Broadcom’s New Chip To Rival Qualcomm’s SnapDragon And Make Phones Cheaper
February 12 2010 Categorized Under: Cell Phones Tags; ARM11, Broadcom, qualcomm, snapdragon, SoC No Commented
Mobile phones are fast becoming the mini personal computers that people have always wanted t carry around. Of course, I am not discounting the iPad here but the new-age smartphones have really changed the way we access and process while on the move. A large part of this has been made possible by really powerful mobile processors. Unlike desktop processors, mobile processors need to stay power-efficient before they increase processing power. So the 1Ghz chip from Qualcomm really made waves and gave birth to a whole new line of phones. Broadcom sees Qualcomm SnapDragon’s processing power and answers it with both speed and price economy.

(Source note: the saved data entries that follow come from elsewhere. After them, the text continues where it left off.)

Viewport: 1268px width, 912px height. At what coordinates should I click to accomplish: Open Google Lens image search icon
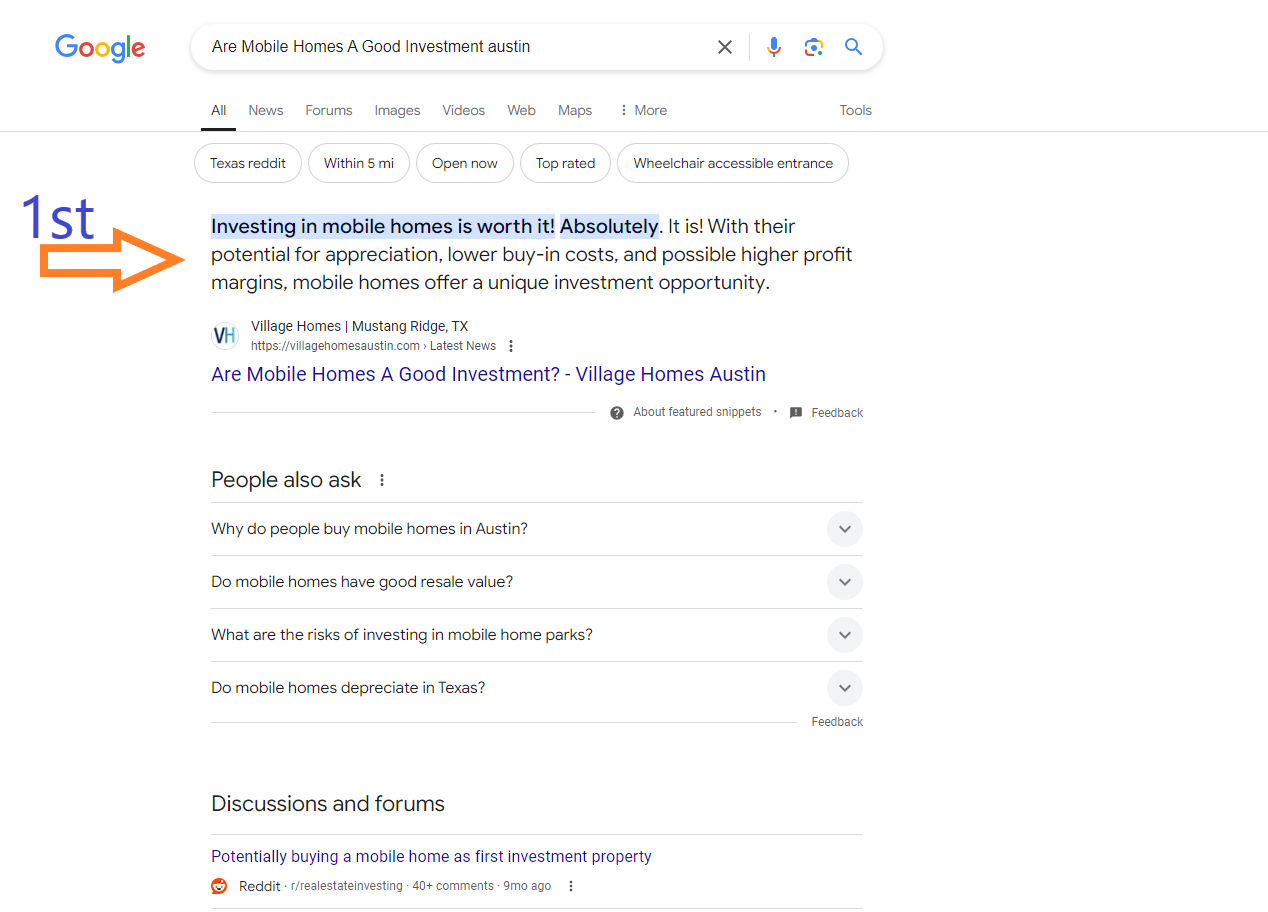(x=814, y=47)
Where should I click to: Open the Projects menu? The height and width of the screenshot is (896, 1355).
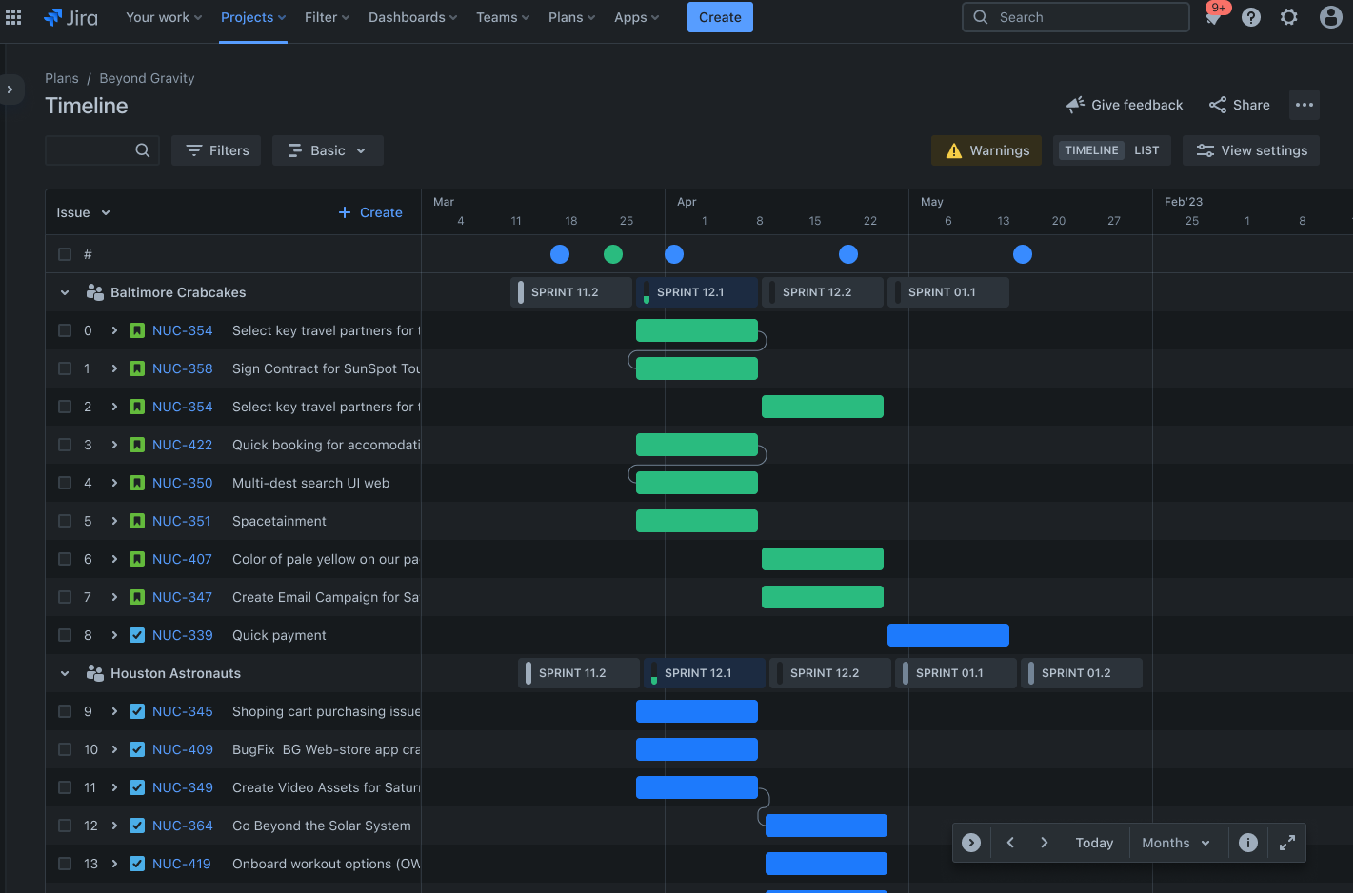252,16
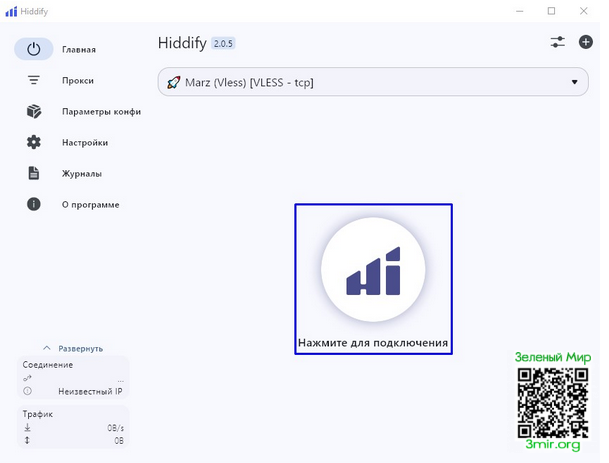Open the Marz (Vless) profile dropdown arrow

click(x=574, y=82)
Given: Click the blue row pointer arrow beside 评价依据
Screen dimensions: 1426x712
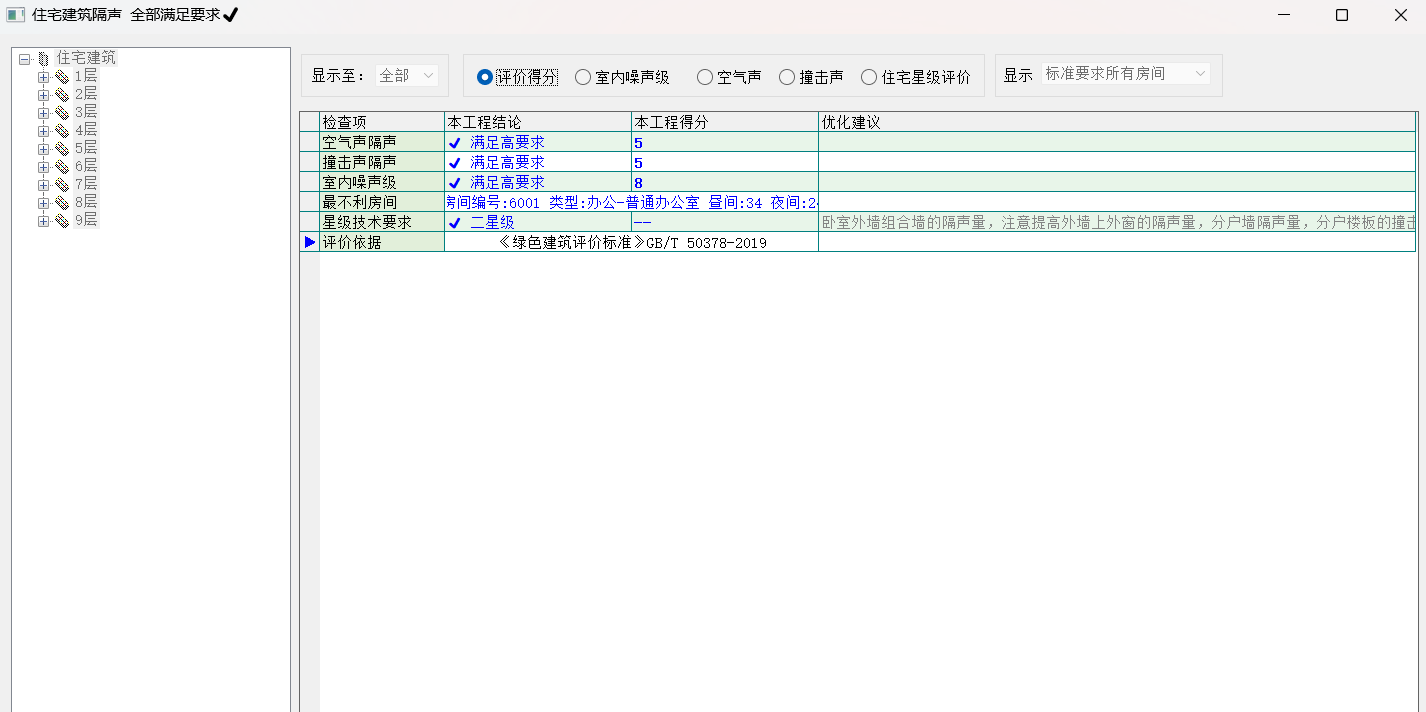Looking at the screenshot, I should [x=310, y=242].
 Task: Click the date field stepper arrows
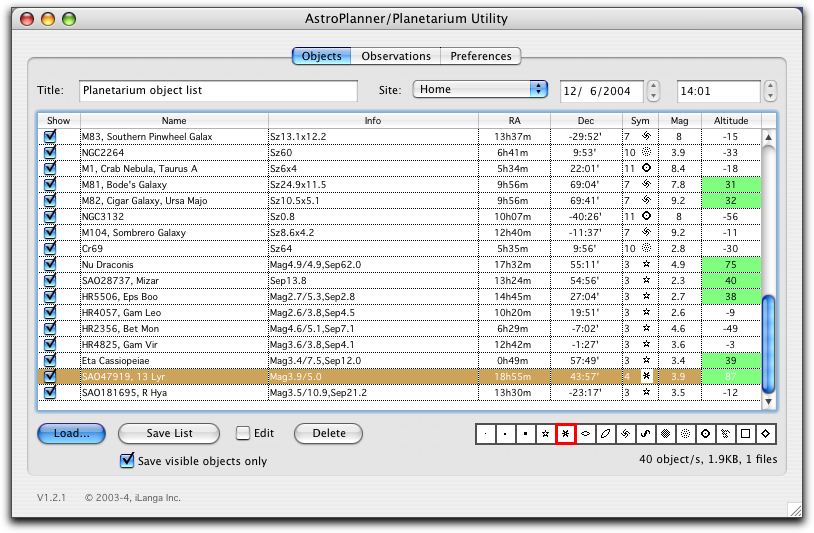click(654, 90)
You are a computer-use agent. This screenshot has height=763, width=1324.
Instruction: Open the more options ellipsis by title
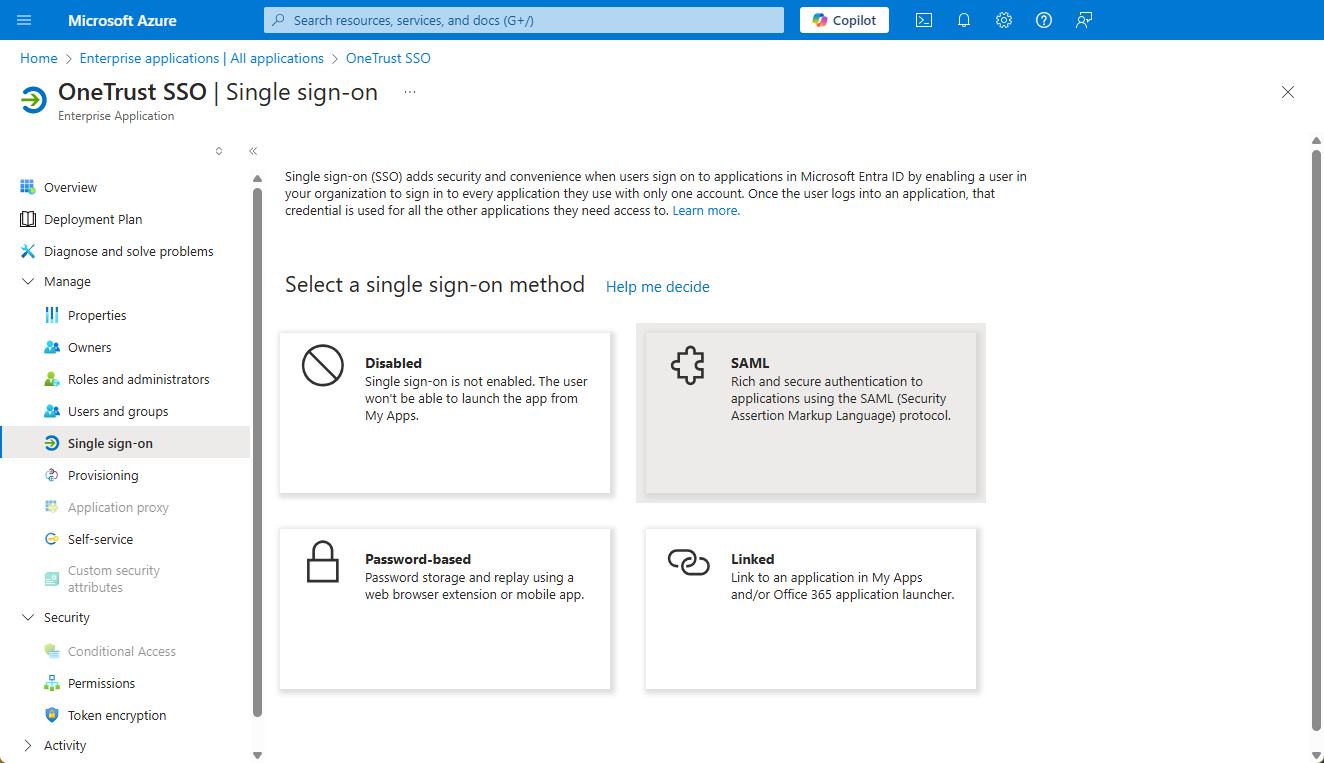coord(410,92)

Broadcom has this new chip that the company claims will be able to match SnapDragon’s processing power and still lower the overall cost of phones in the future. This chip integrates the processor, the radio transceiver and also Open GL 2.0. This chip uses a new 65nm process and is a HSUPA. It integrates an ARM11 and is called the BCM21553 HSUPA baseband processor.
Broadcom claims that it is capable of 5.8Mbps upstream data transfer and 7.2Mbps downstream. Power consumption is also apparently down, video support upto HVGA quality and it can handle an 8 Megapixel camera. It can also apparently decode H.264 video at 30fps.
According to the chip-makers, these new products will enable mobile handset manufacturers to make faster, more powerful and also cheaper handsets. The current crop of SnapDragon phones are extremely pricey. So if Broadcom can actually bring the prices down on high-specced phones, they might have something there.